Three 450-gram packets are required to plant an acre of cotton.
 
Farmers complained that seeds were sold at higher prices than stipulated. “But, the amount mentioned on bills is the stated price,” said Pralhad Patil, another farmer from Dewarda village, Akot taluka.
 
In a recent sampling and testing of seeds conducted by the agriculture department of Akola taluka, as many as seven varieties of cotton seeds were found to be of spurious quality. “They were being passed off as Bt in the market,” said Shastri. “We have put up a notice requesting farmers to not buy these varieties.”
 
This supply of illegitimate seeds was also stated by a Mint report published on July 10, 2018. Citing an expert panel set up by the Prime Minister’s office, it said: “Nearly 15% of the area under cotton farming in India was planted with illegally produced and unapproved herbicide tolerant seeds.”
 
The seed trade, owing to its seasonal nature, is extremely corrupt, said Srikrishna Gawande, a local journalist from Nandura taluka, Buldhana district. “We see many fraudulent companies in the market that trade in lakhs in one season and disappear the next,” he said. “The government is either short staffed or its seed inspectors turn a blind eye (to the corruption). Everybody earns their share. The farmer is the only victim here.”
 
However, the current market of Bt seeds of private companies is the only option available for farmers this season.
 
The experiment that failed
In 2016, the state government-appointed Vasantrao Naik Sheti Swavlamban Mission undertook a sustainable farming experiment to revive indigenous cotton seeds. A group of farmers from the Kolam tribe in Aawalgaon village of Yavatmal district were given free indigenous cotton seeds on a trial basis.
 
“This would have reduced the burden of buying expensive inputs and also yielded equal output,” said Kishore Tiwari, chairperson of the mission, who had hoped to expand indigenous farming practices.
 
But, these crops caught pest too. “They could not survive in the prevailing environment of chemical farming as the neighbouring farms continued to sow Bt,” said Tiwari.
 
An alternative to the commercially successful Bt seeds seems difficult, conceded Tiwari. “Yield is a big issue for farmers.

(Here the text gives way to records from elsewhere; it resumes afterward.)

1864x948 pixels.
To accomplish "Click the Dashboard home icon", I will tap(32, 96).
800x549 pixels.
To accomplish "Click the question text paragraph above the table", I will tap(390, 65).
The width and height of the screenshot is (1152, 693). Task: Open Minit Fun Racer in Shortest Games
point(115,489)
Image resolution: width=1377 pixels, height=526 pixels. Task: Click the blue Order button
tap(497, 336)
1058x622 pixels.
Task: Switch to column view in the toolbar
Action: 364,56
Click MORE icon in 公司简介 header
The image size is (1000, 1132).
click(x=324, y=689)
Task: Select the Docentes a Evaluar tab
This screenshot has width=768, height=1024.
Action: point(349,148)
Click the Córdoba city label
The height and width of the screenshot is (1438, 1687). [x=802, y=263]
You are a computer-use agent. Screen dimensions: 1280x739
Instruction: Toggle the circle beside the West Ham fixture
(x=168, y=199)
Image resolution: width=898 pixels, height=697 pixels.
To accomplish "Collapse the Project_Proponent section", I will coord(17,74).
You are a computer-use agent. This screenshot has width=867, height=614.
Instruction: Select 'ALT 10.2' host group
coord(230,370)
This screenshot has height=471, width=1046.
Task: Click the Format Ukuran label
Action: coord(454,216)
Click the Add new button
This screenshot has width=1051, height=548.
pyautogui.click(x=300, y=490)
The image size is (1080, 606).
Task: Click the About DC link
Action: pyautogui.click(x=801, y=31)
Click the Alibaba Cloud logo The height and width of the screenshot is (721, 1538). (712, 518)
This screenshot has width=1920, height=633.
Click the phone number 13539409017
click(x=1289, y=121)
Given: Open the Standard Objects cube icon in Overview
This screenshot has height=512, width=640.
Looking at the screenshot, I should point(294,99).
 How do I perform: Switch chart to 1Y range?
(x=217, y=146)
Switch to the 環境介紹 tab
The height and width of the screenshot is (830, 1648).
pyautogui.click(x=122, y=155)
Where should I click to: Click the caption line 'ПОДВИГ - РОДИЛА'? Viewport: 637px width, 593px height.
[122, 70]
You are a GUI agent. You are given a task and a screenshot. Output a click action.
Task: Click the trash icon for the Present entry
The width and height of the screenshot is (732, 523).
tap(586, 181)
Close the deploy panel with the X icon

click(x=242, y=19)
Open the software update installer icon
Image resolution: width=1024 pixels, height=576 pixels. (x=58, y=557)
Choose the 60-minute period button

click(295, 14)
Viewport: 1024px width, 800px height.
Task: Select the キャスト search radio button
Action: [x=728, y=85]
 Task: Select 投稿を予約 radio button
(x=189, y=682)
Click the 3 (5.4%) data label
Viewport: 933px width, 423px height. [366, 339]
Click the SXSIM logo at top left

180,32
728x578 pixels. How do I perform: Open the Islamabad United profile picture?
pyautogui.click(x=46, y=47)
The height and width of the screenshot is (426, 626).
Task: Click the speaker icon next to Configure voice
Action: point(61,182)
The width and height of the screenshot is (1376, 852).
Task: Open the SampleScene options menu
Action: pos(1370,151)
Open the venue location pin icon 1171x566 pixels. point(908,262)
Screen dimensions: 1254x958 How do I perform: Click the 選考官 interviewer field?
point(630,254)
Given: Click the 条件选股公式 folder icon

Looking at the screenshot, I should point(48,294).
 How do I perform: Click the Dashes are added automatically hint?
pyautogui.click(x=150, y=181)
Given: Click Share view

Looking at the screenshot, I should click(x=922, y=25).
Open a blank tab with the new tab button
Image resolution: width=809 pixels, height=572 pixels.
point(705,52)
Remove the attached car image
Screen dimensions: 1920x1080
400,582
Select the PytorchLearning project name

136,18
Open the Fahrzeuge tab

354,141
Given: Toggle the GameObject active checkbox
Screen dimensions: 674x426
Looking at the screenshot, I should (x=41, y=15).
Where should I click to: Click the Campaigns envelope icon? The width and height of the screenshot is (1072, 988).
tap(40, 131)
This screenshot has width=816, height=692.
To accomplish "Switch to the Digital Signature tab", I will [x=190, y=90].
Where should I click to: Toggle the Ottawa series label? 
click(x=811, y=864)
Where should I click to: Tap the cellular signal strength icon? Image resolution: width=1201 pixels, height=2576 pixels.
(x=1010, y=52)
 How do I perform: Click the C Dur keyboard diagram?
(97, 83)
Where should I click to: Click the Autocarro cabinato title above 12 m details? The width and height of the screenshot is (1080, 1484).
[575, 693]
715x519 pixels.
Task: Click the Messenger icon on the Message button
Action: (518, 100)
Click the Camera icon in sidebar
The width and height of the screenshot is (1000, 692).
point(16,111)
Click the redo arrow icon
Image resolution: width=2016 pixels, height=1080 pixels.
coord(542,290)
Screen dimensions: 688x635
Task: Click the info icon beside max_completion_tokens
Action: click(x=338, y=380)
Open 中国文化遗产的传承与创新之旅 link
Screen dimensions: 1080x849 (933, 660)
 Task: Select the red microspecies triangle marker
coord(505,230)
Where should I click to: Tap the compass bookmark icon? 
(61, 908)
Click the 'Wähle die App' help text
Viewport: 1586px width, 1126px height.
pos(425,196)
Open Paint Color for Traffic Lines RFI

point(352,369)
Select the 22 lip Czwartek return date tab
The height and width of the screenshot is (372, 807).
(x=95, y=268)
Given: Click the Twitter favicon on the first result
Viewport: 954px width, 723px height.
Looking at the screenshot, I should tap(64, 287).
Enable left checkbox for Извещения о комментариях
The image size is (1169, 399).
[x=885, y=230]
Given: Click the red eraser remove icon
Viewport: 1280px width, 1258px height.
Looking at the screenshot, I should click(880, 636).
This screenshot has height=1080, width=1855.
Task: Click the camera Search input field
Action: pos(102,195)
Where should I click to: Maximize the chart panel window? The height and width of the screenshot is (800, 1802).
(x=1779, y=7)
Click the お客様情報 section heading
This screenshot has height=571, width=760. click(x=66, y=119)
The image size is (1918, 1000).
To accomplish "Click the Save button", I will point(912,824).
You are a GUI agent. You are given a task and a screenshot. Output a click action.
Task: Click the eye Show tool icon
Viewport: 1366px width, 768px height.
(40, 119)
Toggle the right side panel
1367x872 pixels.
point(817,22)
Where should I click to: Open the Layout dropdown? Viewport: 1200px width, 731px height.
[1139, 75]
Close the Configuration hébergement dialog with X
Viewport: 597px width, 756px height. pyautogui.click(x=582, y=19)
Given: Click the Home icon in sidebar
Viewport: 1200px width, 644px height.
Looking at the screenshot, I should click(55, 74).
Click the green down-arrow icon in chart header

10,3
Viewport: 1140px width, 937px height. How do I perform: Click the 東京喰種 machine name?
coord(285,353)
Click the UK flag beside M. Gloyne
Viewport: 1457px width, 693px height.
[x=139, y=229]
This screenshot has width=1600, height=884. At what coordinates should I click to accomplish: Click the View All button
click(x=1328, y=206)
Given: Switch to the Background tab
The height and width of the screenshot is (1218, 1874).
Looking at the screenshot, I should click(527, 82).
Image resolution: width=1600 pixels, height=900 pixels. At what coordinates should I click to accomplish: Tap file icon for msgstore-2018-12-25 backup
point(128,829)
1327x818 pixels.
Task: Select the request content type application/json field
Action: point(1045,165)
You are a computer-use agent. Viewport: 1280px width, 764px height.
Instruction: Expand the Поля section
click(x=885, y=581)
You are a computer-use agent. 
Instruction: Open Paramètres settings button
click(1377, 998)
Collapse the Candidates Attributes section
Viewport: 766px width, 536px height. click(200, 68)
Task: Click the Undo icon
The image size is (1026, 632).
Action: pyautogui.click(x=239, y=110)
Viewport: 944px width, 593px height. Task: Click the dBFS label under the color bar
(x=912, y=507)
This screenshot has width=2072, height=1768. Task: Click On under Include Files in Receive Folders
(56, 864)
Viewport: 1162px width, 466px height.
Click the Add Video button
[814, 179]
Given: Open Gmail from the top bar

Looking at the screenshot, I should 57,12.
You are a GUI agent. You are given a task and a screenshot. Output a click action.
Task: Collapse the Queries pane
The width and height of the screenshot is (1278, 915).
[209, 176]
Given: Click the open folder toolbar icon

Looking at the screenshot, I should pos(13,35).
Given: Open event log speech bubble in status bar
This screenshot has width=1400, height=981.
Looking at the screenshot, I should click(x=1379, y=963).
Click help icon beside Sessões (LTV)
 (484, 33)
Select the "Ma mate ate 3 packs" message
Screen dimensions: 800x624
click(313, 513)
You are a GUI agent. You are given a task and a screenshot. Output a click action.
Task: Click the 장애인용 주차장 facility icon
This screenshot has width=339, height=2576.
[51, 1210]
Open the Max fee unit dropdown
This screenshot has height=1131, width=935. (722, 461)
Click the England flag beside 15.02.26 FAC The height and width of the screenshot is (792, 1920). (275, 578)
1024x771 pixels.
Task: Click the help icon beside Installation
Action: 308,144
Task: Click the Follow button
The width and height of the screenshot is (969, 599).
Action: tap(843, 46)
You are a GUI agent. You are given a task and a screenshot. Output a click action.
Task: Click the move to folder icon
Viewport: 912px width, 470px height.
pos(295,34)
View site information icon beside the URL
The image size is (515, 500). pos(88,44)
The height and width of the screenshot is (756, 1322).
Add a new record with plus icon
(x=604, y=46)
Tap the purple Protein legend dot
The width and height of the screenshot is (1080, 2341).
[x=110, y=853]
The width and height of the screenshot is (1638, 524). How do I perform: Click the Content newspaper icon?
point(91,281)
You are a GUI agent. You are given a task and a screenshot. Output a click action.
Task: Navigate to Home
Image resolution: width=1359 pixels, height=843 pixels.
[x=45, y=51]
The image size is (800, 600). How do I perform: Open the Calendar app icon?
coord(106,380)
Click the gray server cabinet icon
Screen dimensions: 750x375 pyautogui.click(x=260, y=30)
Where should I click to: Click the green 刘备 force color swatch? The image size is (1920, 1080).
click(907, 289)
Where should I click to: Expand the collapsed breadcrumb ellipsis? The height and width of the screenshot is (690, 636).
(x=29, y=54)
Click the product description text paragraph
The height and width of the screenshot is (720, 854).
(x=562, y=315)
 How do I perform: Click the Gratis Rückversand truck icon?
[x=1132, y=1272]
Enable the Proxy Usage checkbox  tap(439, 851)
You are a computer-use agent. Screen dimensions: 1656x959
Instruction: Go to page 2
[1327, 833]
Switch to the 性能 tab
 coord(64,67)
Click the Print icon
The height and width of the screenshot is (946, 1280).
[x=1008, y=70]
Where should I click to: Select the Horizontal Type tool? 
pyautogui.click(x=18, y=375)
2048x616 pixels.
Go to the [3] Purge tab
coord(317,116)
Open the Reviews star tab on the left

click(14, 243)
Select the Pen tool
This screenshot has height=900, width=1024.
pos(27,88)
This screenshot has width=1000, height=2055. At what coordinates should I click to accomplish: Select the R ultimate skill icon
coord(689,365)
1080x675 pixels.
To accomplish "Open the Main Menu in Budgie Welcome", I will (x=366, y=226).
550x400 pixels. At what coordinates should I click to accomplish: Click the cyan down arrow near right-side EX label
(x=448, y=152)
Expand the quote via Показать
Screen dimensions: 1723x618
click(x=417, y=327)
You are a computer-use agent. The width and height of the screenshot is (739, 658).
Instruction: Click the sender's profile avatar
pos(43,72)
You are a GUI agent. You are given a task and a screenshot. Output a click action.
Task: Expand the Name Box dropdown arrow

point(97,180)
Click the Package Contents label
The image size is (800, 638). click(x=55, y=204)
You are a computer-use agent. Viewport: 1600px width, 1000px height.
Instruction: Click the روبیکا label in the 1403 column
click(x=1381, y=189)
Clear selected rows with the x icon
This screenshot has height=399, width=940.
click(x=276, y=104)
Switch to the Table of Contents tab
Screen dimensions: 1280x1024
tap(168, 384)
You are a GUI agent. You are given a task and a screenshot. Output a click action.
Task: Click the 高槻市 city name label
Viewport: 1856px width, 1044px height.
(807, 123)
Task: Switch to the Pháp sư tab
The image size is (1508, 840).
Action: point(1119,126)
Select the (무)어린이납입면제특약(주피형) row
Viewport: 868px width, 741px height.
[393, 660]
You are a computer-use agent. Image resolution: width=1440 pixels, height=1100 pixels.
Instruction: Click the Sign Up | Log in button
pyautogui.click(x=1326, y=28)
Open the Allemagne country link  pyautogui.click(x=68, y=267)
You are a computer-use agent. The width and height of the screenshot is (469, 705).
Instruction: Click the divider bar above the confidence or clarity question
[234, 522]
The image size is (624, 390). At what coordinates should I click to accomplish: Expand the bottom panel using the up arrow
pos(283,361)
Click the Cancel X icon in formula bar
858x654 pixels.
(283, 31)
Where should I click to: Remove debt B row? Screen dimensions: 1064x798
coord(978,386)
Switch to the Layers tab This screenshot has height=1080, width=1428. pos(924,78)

There continues to be a great demand for Bt seeds even if they cost more,” he said.
 
Shailesh Bhakre, 35, who owns 10 acres of farmland in Goregaon Budruk, said: “Only an upgrade in the Bt technology will combat bollworm and sustain our income.”
 
PDKV too has developed its own Bt varieties–four BG I and a BG II–in a bid to offer an alternative to the existing private Bt seed market. “Approval is granted by the union and state governments for our BG II variety–PDKV JKAL-116,” said Rathod.
 
These seeds, likely to be in the market by 2019 kharif and proposed to be priced within Rs 200 per packet, could become a reliable choice for farmers.
 
Crisis compounded by other agri policy failures
The haphazard disbursement of crop loans and the flawed implementation of the loan waiver policy have added to the ongoing cotton crisis.
 
“Only four out of the total 400-odd farmers who took loans in our society had them waived,” said Mankar, who is also a director of Seva Sahakari Society, an agricultural credit society in Goregaon Khurd village.
 
The delays meant that farmers remained defaulters and could not take fresh crop loans. Records with the Akola district deputy registrar, department of cooperation, showed how the reach of crop loan had dwindled over the years.